Aim of the task: Across the data below, how many lines have the word "field" in them? Give the number and nothing else.

== Material to process ==

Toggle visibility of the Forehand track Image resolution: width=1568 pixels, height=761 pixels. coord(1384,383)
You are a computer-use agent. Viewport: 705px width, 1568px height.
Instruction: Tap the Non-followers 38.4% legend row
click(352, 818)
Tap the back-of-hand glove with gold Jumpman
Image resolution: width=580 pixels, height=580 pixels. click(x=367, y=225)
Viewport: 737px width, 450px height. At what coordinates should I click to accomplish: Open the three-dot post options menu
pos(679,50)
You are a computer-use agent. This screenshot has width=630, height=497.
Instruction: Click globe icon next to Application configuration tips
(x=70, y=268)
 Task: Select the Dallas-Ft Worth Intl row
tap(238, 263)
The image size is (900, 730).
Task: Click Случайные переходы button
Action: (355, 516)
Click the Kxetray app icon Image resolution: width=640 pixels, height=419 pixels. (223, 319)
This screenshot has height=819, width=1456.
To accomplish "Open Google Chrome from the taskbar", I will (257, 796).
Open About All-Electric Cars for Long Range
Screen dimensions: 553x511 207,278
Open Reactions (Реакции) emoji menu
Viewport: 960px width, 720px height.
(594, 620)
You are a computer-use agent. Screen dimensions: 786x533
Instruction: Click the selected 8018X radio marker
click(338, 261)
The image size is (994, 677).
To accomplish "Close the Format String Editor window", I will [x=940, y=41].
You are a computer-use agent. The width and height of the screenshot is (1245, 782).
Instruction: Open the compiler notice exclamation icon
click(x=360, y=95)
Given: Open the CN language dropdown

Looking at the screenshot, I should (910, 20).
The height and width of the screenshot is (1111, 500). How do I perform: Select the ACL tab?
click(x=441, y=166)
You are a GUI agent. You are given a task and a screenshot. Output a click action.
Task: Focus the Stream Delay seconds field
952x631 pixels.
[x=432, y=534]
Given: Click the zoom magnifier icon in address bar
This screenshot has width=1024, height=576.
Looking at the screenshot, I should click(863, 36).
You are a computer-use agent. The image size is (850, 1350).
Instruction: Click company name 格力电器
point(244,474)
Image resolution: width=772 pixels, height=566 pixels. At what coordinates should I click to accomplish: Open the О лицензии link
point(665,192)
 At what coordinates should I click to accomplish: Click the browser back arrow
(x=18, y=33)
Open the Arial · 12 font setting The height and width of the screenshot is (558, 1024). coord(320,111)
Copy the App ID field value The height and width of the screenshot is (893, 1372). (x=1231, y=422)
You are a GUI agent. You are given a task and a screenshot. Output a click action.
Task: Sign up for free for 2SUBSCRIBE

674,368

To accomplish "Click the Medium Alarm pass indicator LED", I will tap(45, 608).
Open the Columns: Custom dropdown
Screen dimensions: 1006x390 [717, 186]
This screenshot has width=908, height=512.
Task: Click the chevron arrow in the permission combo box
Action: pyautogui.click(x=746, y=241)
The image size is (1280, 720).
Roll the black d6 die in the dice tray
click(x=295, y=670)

===

Reply: 2